I’m trying to understand the permuted shared memory layout used in CUTLASS as part of the data pipeline to feed mma.sync tensor core operations, as described in e.g.
My confusion is due to not understanding how the layout used for the store of data loaded from global to shared memory can be different from the layout used to subsequently load the data from shared memory to registers using the LDMATRIX command.
Specifically I understand how the store layout shown here
Without looking to the source code: The only thing one must make sure is that ldmatrix loads the correct data to each thread (the layout and order is not important). The threads can afterwards, before doing any matrix operation on the data, undo the XOR operation by conditionally (depending on the lane id) doing some swaps between the loaded data elements (swaps between thread registers).

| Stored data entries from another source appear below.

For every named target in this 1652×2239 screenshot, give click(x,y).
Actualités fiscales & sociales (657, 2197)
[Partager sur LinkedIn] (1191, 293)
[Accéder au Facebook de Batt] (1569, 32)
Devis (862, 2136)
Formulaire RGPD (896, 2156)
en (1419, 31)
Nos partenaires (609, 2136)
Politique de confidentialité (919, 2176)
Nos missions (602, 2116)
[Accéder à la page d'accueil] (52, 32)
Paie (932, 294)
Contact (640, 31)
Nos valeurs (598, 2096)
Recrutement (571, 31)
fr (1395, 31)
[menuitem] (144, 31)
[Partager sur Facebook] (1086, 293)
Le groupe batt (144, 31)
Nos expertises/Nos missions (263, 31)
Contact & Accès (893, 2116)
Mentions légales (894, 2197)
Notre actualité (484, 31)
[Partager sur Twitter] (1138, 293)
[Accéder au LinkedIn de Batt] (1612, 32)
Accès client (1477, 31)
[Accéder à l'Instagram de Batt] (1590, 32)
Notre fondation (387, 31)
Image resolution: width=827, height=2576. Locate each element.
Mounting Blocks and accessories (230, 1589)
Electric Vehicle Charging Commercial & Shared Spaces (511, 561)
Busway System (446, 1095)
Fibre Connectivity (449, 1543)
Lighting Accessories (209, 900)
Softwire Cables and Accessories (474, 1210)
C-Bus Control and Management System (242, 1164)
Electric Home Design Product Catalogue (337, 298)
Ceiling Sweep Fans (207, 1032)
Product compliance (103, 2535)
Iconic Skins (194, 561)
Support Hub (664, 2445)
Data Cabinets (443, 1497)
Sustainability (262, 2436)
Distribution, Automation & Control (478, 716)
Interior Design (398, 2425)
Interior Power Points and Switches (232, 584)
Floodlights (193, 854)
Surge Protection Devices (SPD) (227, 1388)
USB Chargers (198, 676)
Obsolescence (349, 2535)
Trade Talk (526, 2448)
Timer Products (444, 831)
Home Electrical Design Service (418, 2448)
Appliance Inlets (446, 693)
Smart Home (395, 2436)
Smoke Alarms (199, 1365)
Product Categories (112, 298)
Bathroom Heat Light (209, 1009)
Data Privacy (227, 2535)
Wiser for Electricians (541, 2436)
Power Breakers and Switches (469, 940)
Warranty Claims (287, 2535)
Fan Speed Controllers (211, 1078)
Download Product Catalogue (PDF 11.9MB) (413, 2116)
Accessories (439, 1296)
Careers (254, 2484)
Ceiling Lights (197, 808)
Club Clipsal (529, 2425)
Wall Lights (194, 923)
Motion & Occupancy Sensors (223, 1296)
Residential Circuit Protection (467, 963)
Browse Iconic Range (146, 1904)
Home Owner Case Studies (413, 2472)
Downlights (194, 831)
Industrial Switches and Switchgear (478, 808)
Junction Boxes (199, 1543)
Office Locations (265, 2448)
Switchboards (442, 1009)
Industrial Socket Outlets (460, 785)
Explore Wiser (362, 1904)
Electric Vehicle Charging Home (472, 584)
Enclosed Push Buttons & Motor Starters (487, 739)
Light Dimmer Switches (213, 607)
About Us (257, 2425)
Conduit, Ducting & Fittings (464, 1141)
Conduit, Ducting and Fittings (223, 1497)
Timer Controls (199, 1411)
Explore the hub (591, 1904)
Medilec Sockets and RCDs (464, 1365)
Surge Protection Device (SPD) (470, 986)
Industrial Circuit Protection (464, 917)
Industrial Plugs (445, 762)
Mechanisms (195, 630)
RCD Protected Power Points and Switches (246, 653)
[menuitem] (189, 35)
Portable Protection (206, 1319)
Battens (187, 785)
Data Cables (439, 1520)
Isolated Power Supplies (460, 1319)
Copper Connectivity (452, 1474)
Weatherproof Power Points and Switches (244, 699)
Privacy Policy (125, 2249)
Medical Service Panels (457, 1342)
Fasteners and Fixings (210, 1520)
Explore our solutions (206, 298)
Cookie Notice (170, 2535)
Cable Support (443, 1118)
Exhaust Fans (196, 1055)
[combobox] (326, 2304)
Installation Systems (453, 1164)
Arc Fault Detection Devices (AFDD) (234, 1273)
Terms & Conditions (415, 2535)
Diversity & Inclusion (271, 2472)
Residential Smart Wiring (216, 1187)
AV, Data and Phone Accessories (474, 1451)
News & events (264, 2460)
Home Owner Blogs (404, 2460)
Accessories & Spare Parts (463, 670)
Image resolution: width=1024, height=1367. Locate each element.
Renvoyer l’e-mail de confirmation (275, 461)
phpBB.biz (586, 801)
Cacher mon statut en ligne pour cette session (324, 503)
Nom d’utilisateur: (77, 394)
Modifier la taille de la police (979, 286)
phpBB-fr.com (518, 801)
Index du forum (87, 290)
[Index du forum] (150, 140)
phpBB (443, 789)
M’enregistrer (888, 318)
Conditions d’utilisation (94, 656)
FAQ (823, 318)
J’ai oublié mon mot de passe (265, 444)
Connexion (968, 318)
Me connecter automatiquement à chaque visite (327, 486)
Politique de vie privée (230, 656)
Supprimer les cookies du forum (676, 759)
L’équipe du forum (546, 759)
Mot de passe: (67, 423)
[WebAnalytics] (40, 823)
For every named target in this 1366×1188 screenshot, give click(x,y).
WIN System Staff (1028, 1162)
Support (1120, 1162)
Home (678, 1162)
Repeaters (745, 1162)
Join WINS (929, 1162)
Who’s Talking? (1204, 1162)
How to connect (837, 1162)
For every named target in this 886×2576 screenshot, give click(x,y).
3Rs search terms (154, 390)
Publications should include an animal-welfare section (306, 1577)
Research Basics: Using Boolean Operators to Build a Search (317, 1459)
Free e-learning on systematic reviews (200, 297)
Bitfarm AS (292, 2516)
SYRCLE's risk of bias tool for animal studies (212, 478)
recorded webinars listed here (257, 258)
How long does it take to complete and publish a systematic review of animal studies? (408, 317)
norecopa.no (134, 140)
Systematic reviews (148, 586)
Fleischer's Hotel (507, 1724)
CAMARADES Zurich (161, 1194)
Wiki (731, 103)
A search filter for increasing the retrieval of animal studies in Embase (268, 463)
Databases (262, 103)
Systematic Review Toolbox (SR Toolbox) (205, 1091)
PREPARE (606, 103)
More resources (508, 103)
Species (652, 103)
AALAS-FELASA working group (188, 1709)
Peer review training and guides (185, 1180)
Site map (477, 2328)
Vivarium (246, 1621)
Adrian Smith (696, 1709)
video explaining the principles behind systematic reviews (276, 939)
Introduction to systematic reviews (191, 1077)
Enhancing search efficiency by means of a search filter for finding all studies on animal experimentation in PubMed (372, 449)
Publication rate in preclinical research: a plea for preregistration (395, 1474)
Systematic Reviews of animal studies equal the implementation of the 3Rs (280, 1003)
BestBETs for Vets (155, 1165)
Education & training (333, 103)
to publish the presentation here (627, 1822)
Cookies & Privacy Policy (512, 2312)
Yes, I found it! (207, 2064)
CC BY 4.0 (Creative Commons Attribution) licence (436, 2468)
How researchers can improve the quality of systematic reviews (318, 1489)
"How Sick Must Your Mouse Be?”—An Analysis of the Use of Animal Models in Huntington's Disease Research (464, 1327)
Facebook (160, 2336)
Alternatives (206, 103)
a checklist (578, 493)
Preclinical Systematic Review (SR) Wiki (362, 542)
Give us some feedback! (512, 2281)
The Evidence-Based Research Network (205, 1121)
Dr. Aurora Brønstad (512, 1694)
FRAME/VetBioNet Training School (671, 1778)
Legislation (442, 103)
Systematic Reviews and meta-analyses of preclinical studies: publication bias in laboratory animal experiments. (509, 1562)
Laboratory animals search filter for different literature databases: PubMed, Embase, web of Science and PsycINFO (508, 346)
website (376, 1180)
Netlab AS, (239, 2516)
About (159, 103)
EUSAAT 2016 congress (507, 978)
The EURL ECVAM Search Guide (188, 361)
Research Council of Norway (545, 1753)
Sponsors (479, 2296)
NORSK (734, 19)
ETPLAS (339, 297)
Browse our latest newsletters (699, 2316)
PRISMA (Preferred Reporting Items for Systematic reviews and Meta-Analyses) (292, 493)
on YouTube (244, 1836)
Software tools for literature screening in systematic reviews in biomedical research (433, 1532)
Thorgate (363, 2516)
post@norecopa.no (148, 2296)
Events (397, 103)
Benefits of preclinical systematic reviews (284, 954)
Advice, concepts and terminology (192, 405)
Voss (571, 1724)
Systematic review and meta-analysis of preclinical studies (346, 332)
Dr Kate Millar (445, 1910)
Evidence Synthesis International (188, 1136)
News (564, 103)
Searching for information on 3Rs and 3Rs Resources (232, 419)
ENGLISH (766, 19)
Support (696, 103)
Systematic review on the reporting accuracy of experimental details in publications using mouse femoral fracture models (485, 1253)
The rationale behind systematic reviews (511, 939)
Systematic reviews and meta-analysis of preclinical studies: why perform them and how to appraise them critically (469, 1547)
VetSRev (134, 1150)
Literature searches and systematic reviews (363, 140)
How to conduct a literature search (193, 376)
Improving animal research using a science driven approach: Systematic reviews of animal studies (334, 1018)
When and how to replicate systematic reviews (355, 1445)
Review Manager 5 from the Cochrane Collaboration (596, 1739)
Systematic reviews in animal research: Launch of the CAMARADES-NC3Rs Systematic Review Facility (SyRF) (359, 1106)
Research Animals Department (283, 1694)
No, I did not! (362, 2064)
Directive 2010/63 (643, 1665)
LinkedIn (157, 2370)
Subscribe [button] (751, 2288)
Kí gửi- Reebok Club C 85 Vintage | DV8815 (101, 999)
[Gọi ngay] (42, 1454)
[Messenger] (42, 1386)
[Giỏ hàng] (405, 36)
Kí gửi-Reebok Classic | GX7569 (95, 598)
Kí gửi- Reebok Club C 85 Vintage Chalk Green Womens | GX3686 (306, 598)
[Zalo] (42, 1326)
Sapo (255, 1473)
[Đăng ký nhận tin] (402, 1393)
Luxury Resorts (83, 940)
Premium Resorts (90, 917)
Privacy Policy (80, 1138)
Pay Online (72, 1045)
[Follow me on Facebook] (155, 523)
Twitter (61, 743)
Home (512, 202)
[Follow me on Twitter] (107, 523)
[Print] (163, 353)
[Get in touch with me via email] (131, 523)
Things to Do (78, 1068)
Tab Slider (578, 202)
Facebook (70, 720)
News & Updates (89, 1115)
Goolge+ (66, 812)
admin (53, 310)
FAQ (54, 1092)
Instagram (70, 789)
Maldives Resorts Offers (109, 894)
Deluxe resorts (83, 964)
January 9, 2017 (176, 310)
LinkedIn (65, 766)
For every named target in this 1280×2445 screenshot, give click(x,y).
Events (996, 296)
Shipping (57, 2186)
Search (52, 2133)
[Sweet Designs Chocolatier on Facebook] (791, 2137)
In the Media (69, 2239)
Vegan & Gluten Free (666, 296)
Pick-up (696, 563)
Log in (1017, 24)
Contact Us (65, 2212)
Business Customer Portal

I am just wondering, if for performance reasons (assuming FP16 data) one would try to choose a layout, where the correct two FP16 are already together in one 32 bit register. But with the permute instruction, which combines bytes from two operands, it probably would make no performance difference, compared to the select and similar operations.
I figured out what is happening here. The indexing in the “Loading from Shared Memory to Registers” slide is transposed from the indexing in “Load from Global/Store to Shared” slide. In other words in the first slide T0, …, T3 load the first row of the tile from global memory (it’s drawn transposed), whereas in the second slide T0,…, T15 are loading the first column from the tile.
So for example T1 in second slide refers to same element as T4 in first slide, T17 to T5 and so on. This mapping plus the permutation performed when storing the elements in shared memory explains the indexing in the load matrix from shared memory slide.
So @Curefab thanks for your reply, but in fact there is no additional swapping between registers after the LDMATRIX call.
How did you figure it out? The matrix is col-major in global memory, and row-major in shared memory.
When loading from global memory, the first column block T0-T7 is flattened into a row, and the second column block T8-T15 is also flattened but with an permutation of index.
But since each column is a bank, even if we don’t apply permutation, the store to shared memory is also bank-conflict free, isn’t it?
The unpermuted gmem-smem layout
Bank 1
Bank 2
Bank 3
Bank 4
Bank 5
Bank 6
Bank 7
Bank 8
T0
T1
T2
T3
T4
T5
T6
T7
T8
T9
T10
T11
T12
T13
T14
T15
What is the difference between the above and the permuted one below?
Permuted smem layout?
Yes that’s correct the store from global to shared would be bank conflict free without the permuted layout, however the load from shared to registers (the LDMATRIX call) does require the permuted layout to be conflict free.
For example to load the upper left matrix LDMATRIX loads the first 8 128b vectors in the “Logical view of thread block tile”, labelled T0-T7. These correspond to T0, T4, T8, T12, T16, T20, T24, T28 in the “Load from Global / Store to Shared” diagram. Without the permuted layout, T0, T8, T16, T24 would all be in column/bank 0 and T4, T12, T20, T28 would all be in column 4.